**Problem requirements:**
Nothing but the pictures should be dropped; repeat the rest of the data below exactly.

┄┄┄┄┄┄┄┄┄┄

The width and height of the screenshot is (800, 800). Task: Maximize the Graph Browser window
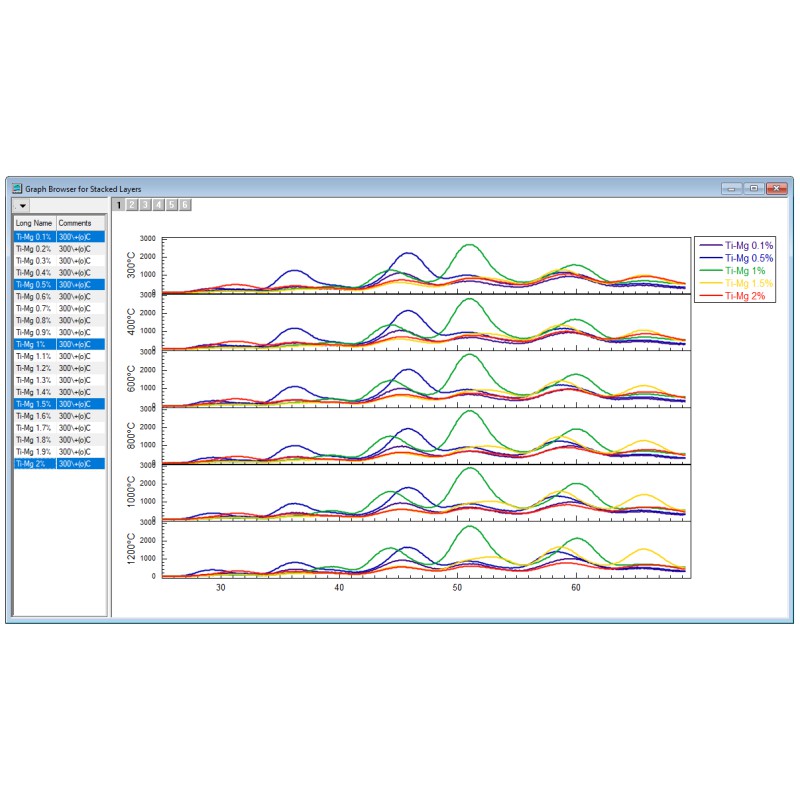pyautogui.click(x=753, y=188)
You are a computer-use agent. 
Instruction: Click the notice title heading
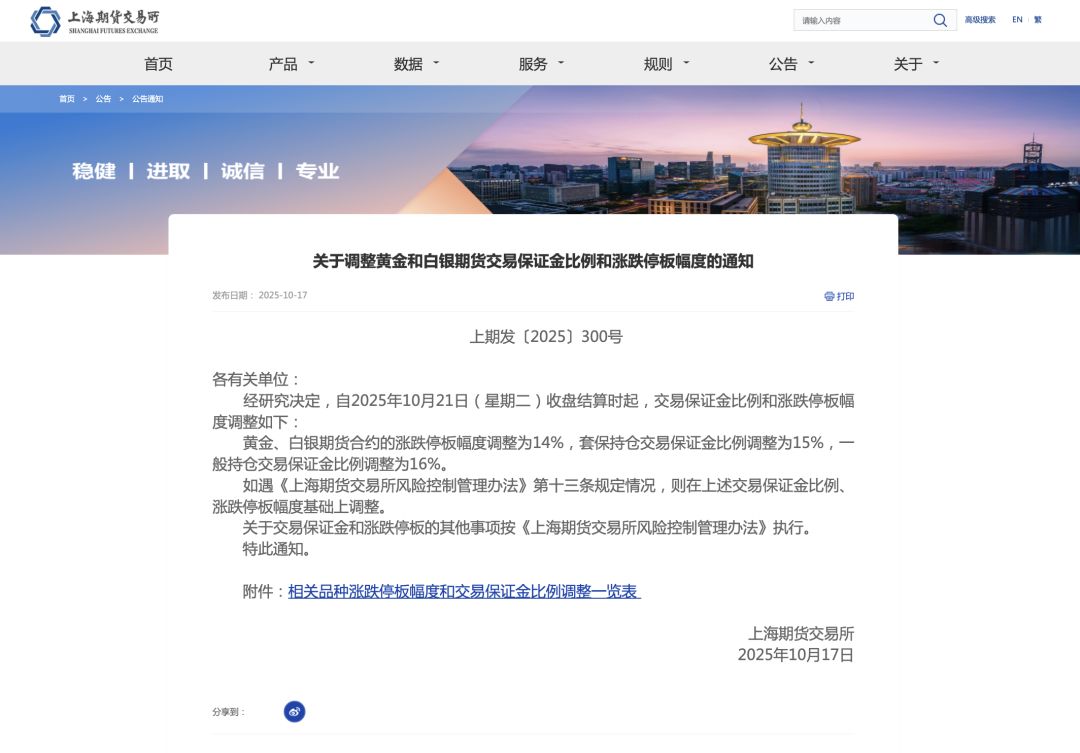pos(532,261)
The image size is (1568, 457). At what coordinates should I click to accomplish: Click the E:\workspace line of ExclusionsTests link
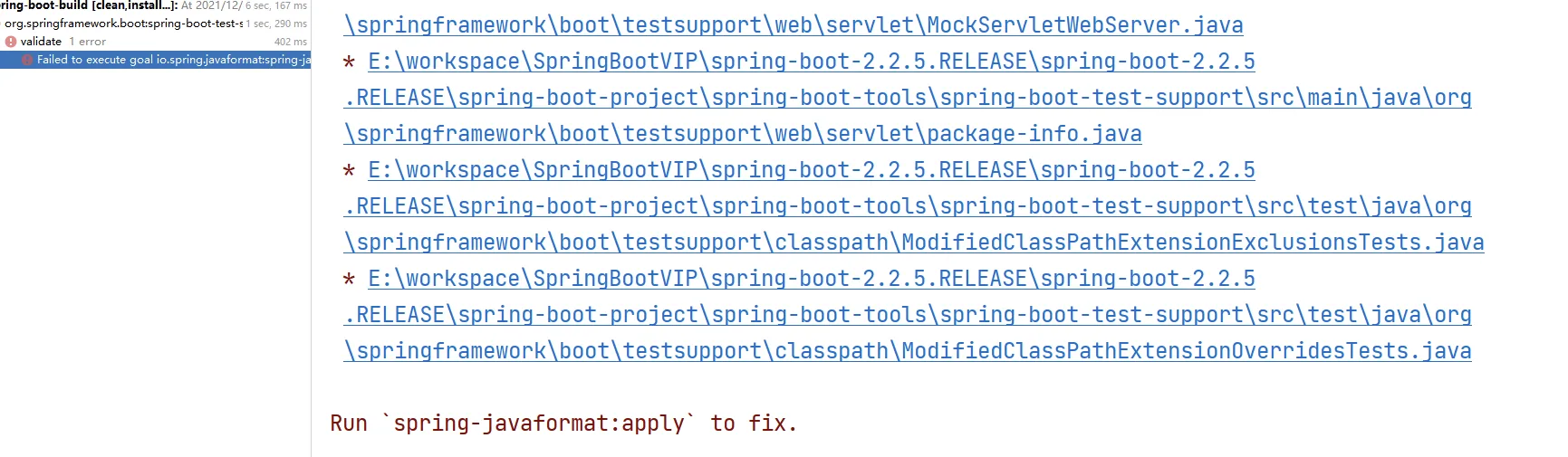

┄┄┄┄┄┄┄┄┄┄

**Expected output:**
The width and height of the screenshot is (800, 800). Task: Maximize the Graph Browser window
pyautogui.click(x=753, y=188)
You are a computer-use agent. 
Instruction: Click the notice title heading
pos(532,261)
The image size is (1568, 457). At what coordinates should I click to accomplish: Click the E:\workspace line of ExclusionsTests link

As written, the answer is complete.